CHAPTER XXXIII. THE LATER DRAMA.

   The Progress of the Drama. Garrick. Foote. Cumberland. Sheridan. George 
   Colman. George Colman, the Younger. Other Dramatists and Humorists. 
   Other Writers on Various Subjects.

THE PROGRESS OF THE DRAMA.

The latter half of the eighteenth century, so marked, as we have seen, for manifold literary activity, is, in one phase of its history, distinctly represented by the drama. It was a very peculiar epoch in English annals. The accession of George III., in 1760, gave promise, from the character of the king and of his consort, of an exemplary reign. George III. was the first monarch of the house of Hanover who may be justly called an English king in interest and taste. He and his queen were virtuous and honest; and their influence was at once felt by a people in whom virtue and honesty are inherent, and whose consciences and tastes had been violated by the evil examples of the former reigns.

In 1762 George Augustus Frederick, Prince of Wales, was born; and as soon as he approached manhood, he displayed the worst features of his ancestral house: he was extravagant and debauched; he threw himself into a violent opposition to his father: with this view he was at first a Whig, but afterwards became a Tory. He had also peculiar opportunities for exerting authority during the temporary fits of insanity which attacked the king in 1764, in 1788, and in 1804. At last, in 1810, the king was so disabled from attending to his duties that the prince became regent, and assumed the reins of government, not to resign them again during his life.

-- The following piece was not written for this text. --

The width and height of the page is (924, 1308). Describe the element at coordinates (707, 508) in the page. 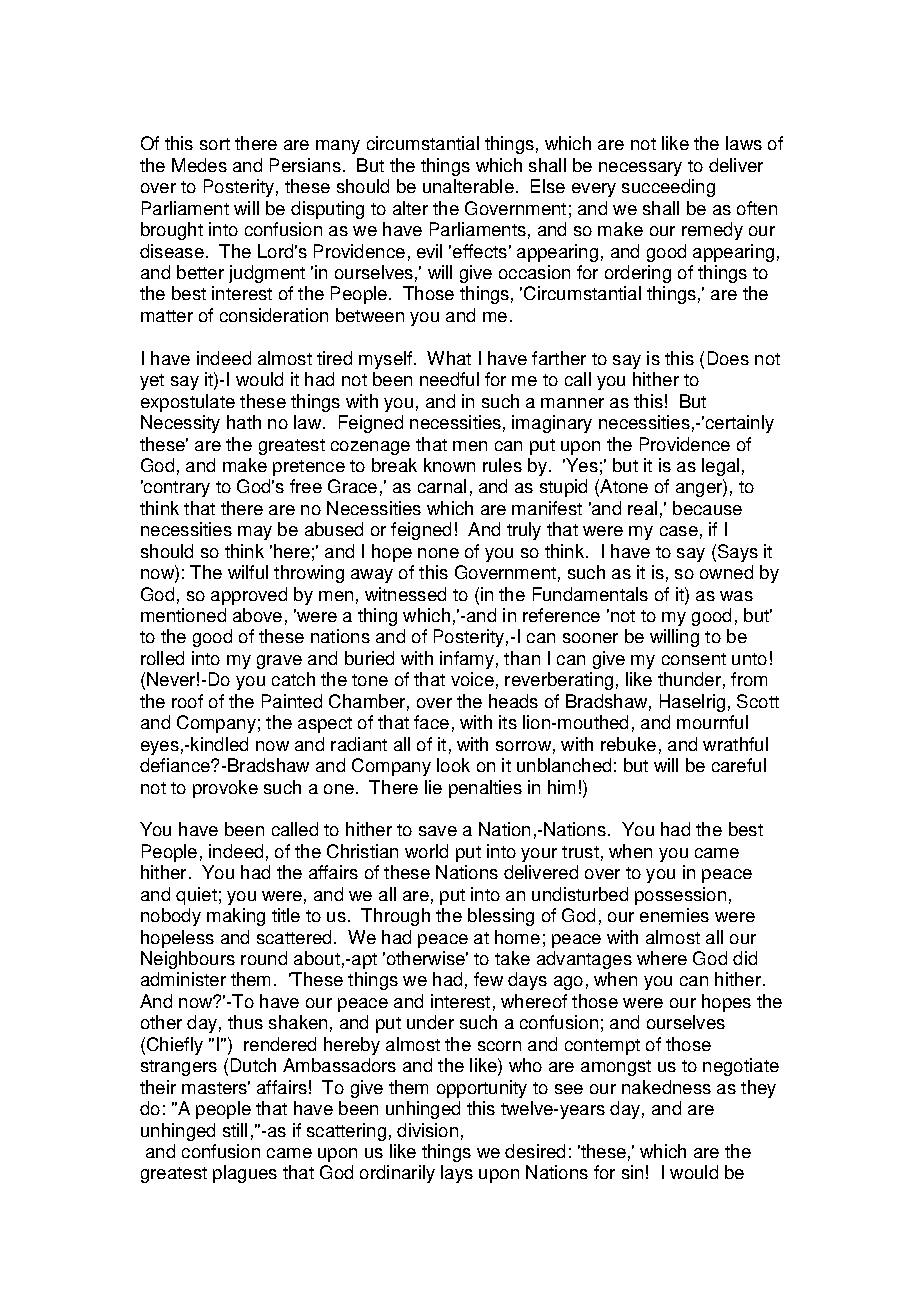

In speaking of the drama of this period, we should hardly, therefore, be wrong in calling it the Drama of the Regency. It held, however, by historic links, following the order of historic events, to the earlier drama. Shakspeare and his contemporaries had established the dramatic art on a firm basis. The frown of puritanism, in the polemic period, had checked its progress: with the restoration of Charles II, it had returned to rival the French stage in wicked plots and prurient scenes. With the better morals of the Revolution, and the popular progress which was made at the accession of the house of Hanover, the drama was modified: the older plays were revived in their original freshness; a new and better taste was to be catered to; and what of immorality remained was chiefly due to the influence of the Prince of Wales. Actors, so long despised, rose to importance as great artists. Garrick and Foote, and, later, Kemble, Kean, and Mrs. Siddons, were social personages in England. Peers married actresses, and enduring reputation was won by those who could display the passions and the affections to the life, giving flesh and blood and mind and heart to the inimitable creations of Shakspeare.

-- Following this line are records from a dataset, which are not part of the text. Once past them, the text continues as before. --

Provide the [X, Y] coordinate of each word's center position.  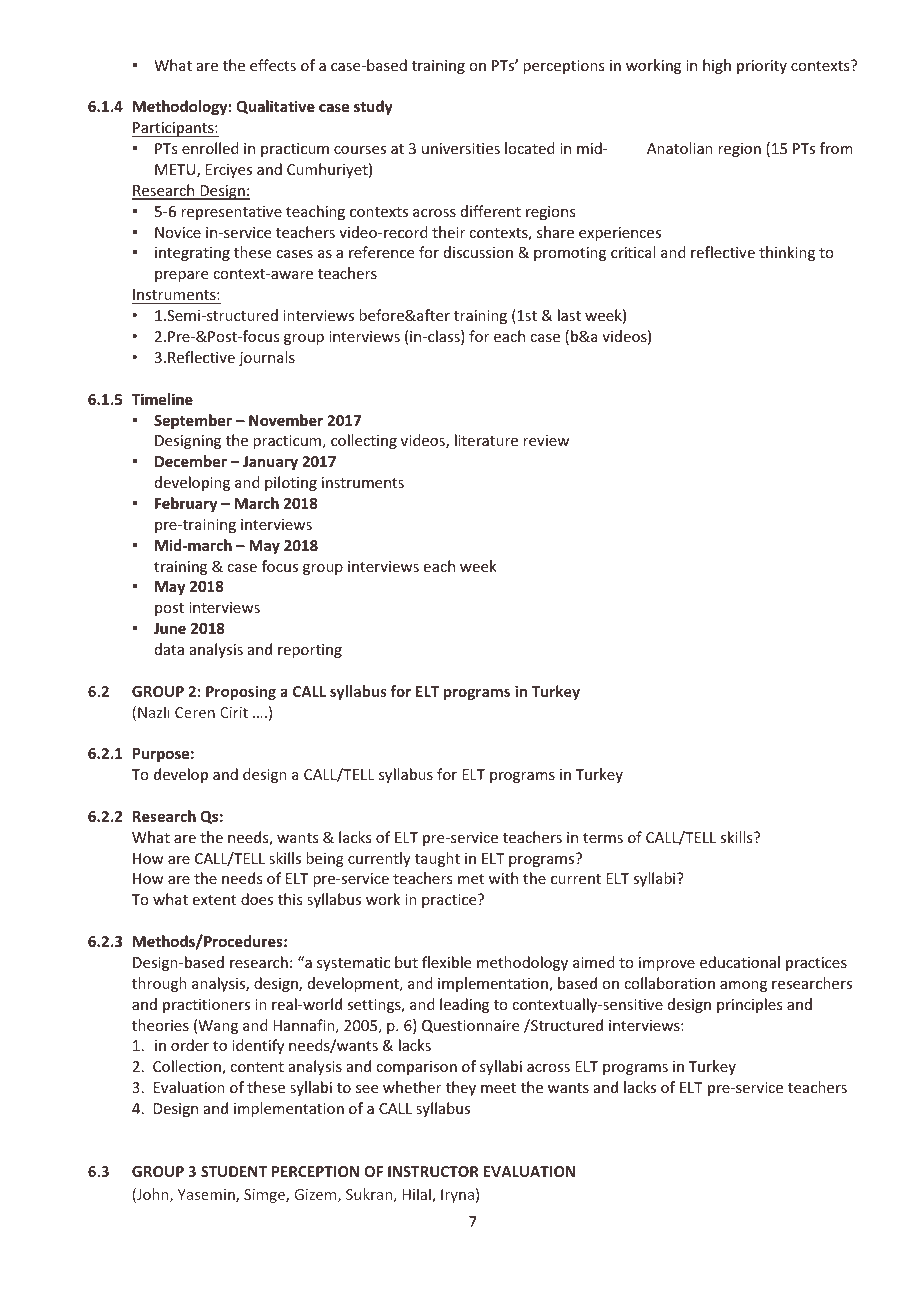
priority [762, 67]
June [170, 628]
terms [603, 838]
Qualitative [275, 107]
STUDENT [234, 1171]
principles [749, 1005]
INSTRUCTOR [433, 1171]
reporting [310, 651]
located [530, 148]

It must be allowed that this power of presentment marks the age more powerfully than any claims of dramatic authorship. The new play-writers did not approach Shakspeare; but they represented their age, and repudiated the vices, in part at least, of their immediate predecessors. In them, too, is to be observed the change from the artificial to the romantic and natural, The scenes and persons in their plays are taken from the life around them, and appealed to the very models from which they were drawn.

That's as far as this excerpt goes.